Ключ от твоего сердца (ЛП) - Милан Кортни. Страница 4
- О, не волнуйтесь об этом, - сказала она. - В вальсе довольно легко оступиться. Вы должны тщательно отсчитывать такт — раз, два, три, раз, два, три...
Она снова обращалась к его пуговице. Он не оступился. Каким-то образом за эти годы она развила в себе талант произносить самые великолепные оскорбления таким хриплым тоном. Она прятала свои коготки за этим невинным поведением. Но он был более чем уверен, она оскорбляла его.
И ему это нравилось. Ему нравилось, что огонь и изюминка, которые он видел в ней в том первом сезоне, не совсем угасли. Он посмотрел вниз, и его взгляд остановился на кремовой коже ее шеи. Всего на секунду он задумался о том, чтобы наклониться и прижаться губами прямо туда, к ее плечу. Он размышлял о том, какой она была бы на вкус.
Вероятно, она считала минуты до окончания вальса.
Он покачал головой.
- Вы знаете, о чем я говорю. Мое поведение все эти годы назад было непростительным. Я не могу просить у вас прощения, потому что не вижу, чем я мог бы его заслужить. Но я должен был дать вам знать, что сожалею об этом.
Она пристально посмотрела на него.
- Знаете, Уэстфелд, - сказала она тем же беззаботным тоном, который она всегда использовала, - я понятия не имею, за что вы можете извиняться. - Она отвела взгляд. - Если честно, я вас почти не помню.
Ой.
Легкий румянец коснулся ее щек.
- Если вы, возможно, имеете в виду последний раз, когда мы танцевали—
О, черт. Он не хотел думать об этом.
- Уверяю вас, я даже не думала о вашем опьянении. Мой отец, лорд Стокхерст, говорит, что только очень слабый человек пьет сверх меры, и я не настолько жестока, чтобы обвинять вас в вашей неспособности.
Он не был пьян, черт возьми. Он был груб и неотесан. И яд в ее словах - вкупе с этой милой, безмятежной улыбкой - ответил на его вопрос. Нет, она его не простит. Он мог бы догадаться об этом с самого начала. Каким бы чувственным ни был вальс, она не расслабилась рядом с ним. Мышцы ее спины были напряжены и одеревенели под его рукой. Она была насторожена, как будто ожидала, что в любой момент он может наброситься на нее.
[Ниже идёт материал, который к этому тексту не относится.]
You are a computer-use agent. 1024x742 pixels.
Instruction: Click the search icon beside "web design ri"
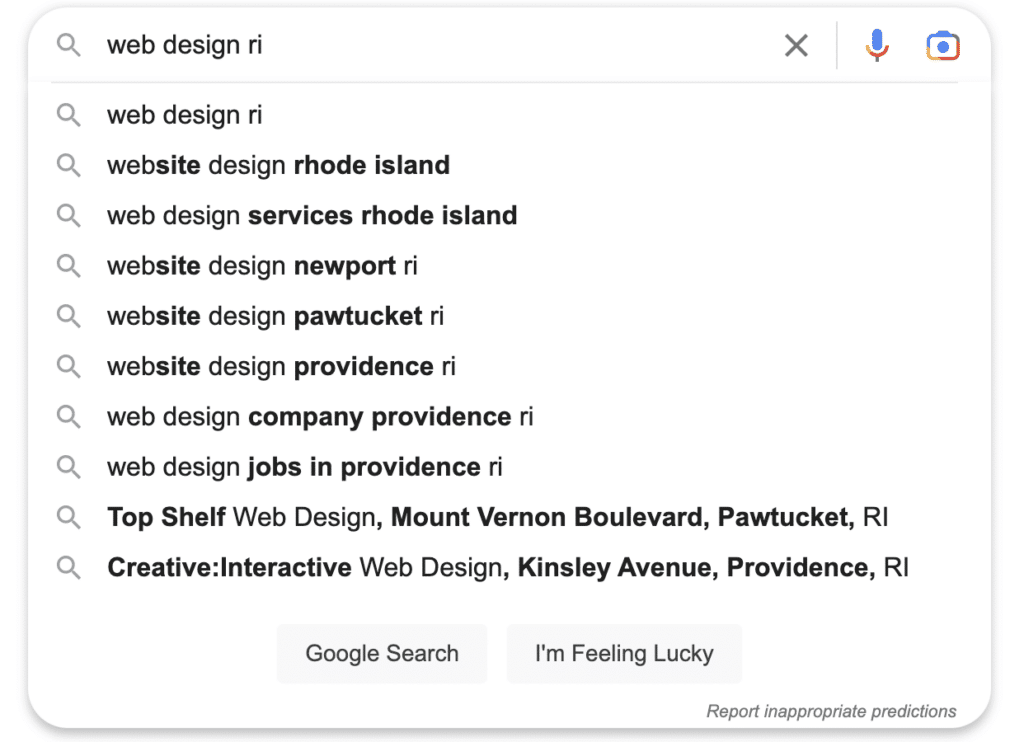tap(69, 115)
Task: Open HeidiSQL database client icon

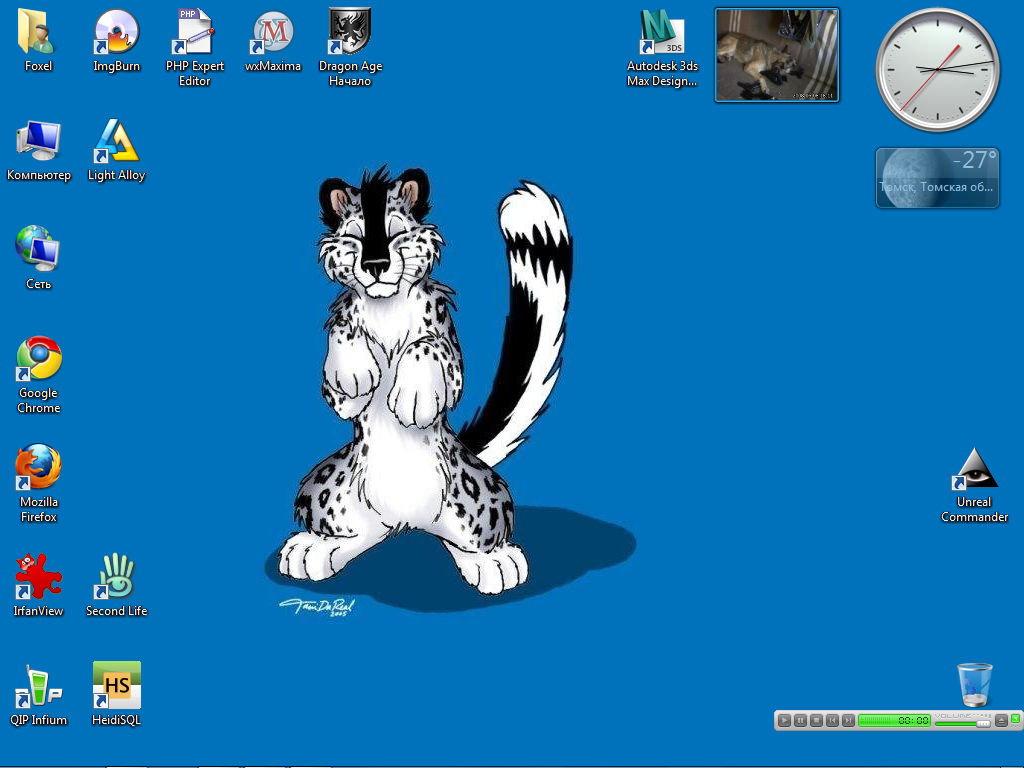Action: (x=116, y=686)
У нее были все основания думать о нем плохо. И все же, несмотря на все это, какой-то блуждающий уголок его сознания обратил жадное внимание на бледно-розовую ленту, продетую в вырез ее платья. Он не мог не задаться вопросом, что произойдет, если он потянет за нее. Останется ли платье на месте, или…
Боже. Десять минут в ее обществе, и он снова фантазировал о ее груди.
Он был зверем: тут не было двух вариантов. Он извинился перед ней. И раз она не приняла его извинения... Он вполне мог быть чудовищем, но он был не из тех мужчин, которые заставили бы даму чувствовать себя неловко только для того, чтобы получить удовлетворение от ложного прощения. Если она хотела притвориться, что ей никогда не было больно, то не его дело было ей перечить.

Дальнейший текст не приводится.